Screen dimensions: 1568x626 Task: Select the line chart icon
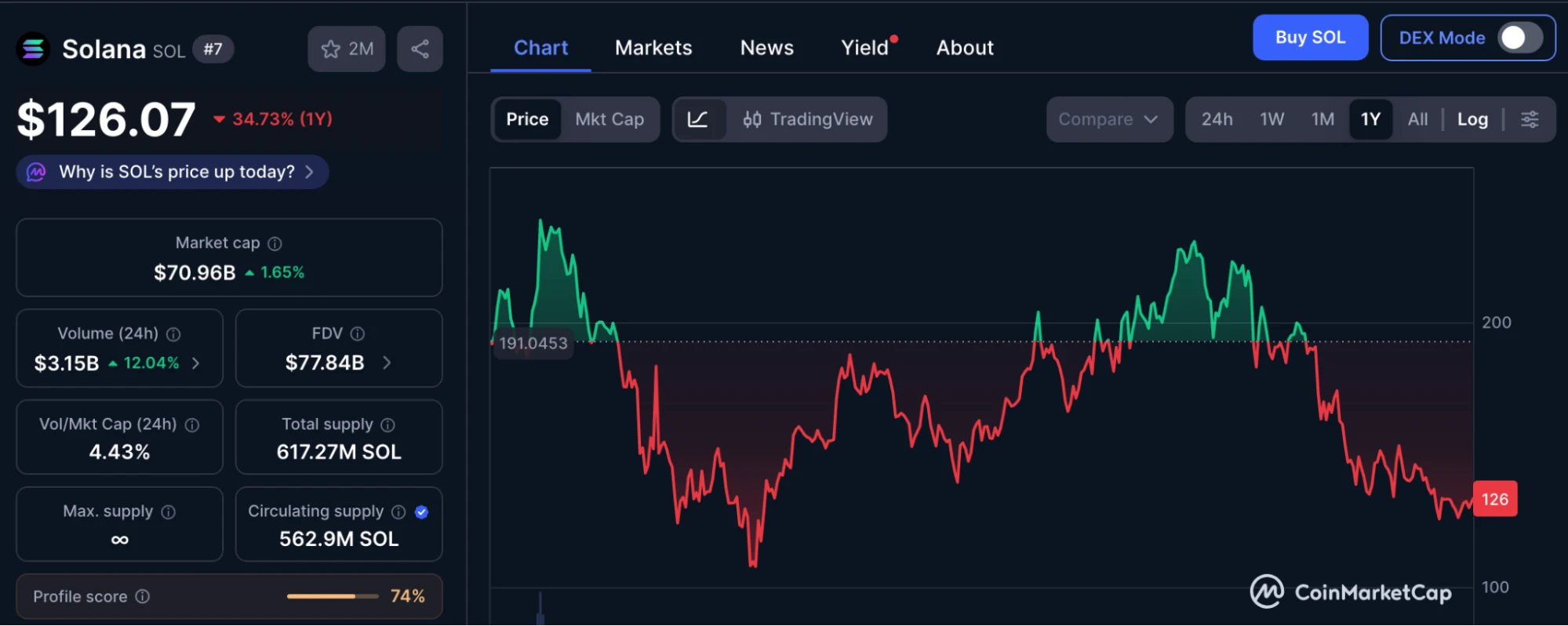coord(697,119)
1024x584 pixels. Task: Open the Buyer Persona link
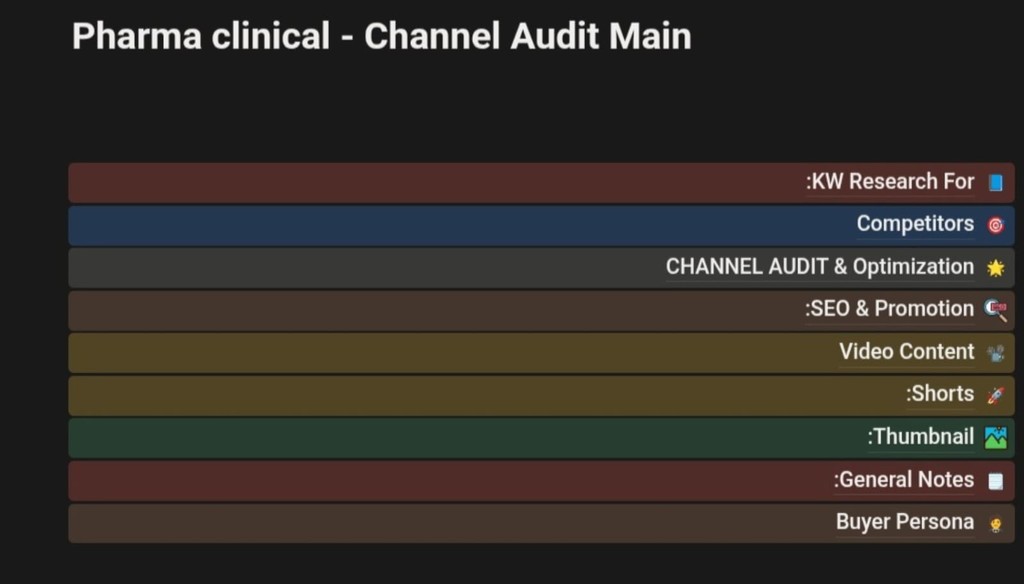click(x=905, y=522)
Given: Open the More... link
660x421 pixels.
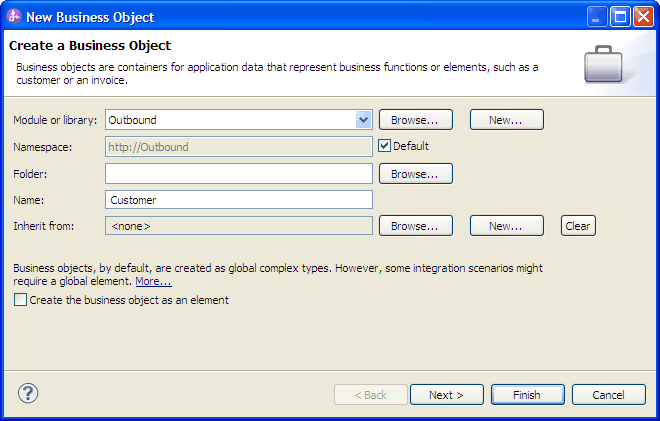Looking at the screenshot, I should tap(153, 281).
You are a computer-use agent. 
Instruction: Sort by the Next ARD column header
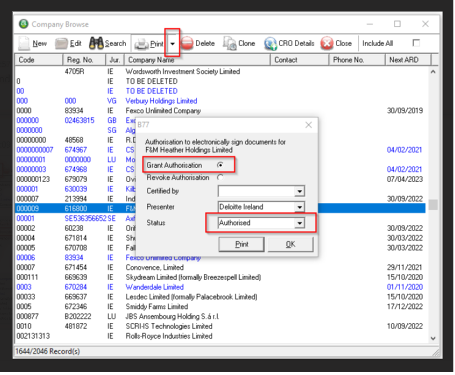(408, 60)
● ● ●
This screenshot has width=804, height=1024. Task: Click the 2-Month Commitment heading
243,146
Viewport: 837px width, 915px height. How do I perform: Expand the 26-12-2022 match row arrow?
● ● ●
◆ WHAT TO DO
Using the data above, output the line that has "Screen dimensions: 1568x626", the line that has "You are a computer-use agent.", and whatever lines fall between, each exactly as it stands and without pictures.

◆ EXPECTED OUTPUT
Screen dimensions: 1568x626 Task: Select the line chart icon
coord(697,119)
1024x584 pixels. Task: Open the Buyer Persona link
click(x=905, y=522)
Given: Open the More... link
660x421 pixels.
Looking at the screenshot, I should tap(153, 281).
You are a computer-use agent. 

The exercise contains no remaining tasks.